As we know, the Golden Rule states that we should do unto others as we would have them do unto us. Pretty good advice, but it has its limits in terms of effectively interfacing with the world (and even less utility in attempting to influence it). If you want to have a bigger impact, you’ve got to do more than do to others what you want them to do to you.

That’s where the Platinum Rule comes in. I became aware of this while perusing books at a library, in either the Business or Self-Help sections (where I do most of my borrowing . . . ) (I apologize, I can’t remember where I first saw it . . . ). The Platinum Rule is to do unto others as they would have you do unto them.

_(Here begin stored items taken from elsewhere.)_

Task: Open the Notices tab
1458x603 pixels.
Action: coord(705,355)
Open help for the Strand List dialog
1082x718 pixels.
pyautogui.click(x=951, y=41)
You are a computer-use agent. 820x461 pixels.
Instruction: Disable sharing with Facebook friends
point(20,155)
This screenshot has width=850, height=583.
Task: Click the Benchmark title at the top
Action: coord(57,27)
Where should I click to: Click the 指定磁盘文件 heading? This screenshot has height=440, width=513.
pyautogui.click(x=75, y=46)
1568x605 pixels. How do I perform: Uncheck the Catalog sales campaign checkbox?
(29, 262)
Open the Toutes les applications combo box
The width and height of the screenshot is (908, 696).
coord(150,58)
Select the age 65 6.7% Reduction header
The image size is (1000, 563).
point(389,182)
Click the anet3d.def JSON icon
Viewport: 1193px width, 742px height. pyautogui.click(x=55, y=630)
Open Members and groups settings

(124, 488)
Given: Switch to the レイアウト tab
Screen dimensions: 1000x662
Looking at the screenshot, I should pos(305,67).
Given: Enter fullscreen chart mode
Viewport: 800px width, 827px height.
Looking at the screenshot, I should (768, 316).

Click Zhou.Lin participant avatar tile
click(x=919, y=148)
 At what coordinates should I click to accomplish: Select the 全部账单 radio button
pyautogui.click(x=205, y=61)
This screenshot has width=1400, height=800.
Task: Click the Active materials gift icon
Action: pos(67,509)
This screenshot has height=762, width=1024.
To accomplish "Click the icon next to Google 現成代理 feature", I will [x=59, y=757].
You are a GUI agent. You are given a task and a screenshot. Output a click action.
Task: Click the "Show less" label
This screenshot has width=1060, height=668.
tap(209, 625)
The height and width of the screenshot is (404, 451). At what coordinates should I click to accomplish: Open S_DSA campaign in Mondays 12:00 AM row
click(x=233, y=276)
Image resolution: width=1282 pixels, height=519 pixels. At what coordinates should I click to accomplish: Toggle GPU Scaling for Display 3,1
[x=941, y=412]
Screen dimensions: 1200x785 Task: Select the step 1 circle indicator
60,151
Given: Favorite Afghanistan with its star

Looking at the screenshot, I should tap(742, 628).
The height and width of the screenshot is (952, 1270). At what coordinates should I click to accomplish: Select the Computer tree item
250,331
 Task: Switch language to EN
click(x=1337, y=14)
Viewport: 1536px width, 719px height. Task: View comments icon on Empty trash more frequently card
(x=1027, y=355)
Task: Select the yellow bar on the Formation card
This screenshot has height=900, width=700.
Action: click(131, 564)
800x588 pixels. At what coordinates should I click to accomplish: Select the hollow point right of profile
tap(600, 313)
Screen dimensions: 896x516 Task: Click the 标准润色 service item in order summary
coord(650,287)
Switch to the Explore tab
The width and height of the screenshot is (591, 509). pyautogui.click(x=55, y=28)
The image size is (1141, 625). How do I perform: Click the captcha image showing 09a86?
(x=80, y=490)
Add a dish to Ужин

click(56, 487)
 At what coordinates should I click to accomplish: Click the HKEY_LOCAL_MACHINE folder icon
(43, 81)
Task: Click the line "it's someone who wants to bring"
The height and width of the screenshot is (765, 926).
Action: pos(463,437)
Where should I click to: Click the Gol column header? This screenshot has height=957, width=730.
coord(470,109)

Huh? Did you catch that? Do unto others as they would me do unto them?

That’s the magic difference between the Golden and Platinum Rules. When you take the time to find out what people want, and give them that — instead of what you might want — then everything changes. You go beyond being effective with people to being able to influence them. Of course, there’s a fair amount to being able to both know what people want and give it to them (like getting your own needs met so you can discern the needs of others and have the energy and willingness to provide it), but the benefits (to you and the other(s)) are well worth it.

And then there’s the Silver Rule. This one was news to me, and a little dismaying. The Silver Rule is don’t do things to others that you wouldn’t want done unto you. Sound, reasonable advice, but a mere floor for human behavior and interaction. That’s what is troubling for me, that someone had to formalize what should be innate. But, I’m not so naive to think that such guidelines are not necessary; they are.

So (as regular readers know, when I write “So” in a post I am putting my Coach hat on . . . ), we have three big rules for human interaction. They are all useful.

First the Golden Rule: do unto others as you would them do unto you. This is probably best employed with people you have a lot in common with. People that appreciate the same things you do, or know you well enough to understand that what you’re doing is at least thoughtful — because it’s what you would want.

Next, the Silver Rule. Here I want to ask you if there are things that you are, or might be, doing that you wouldn’t enjoy or appreciate (or worse) if they were happening to you. These are often the hardest to see (because we don’t want to see what’s wrong with ourselves (because such requires the courage and strength to change)), but positive changes in this domain often make huge differences. They can heal relationships, bring people closer and strengthen ties. One note: the people you need to make these changes with often won’t be able, or willing, to tell you what they need if you ask them — you need to discover it for yourself (and figure out a way to make it happen).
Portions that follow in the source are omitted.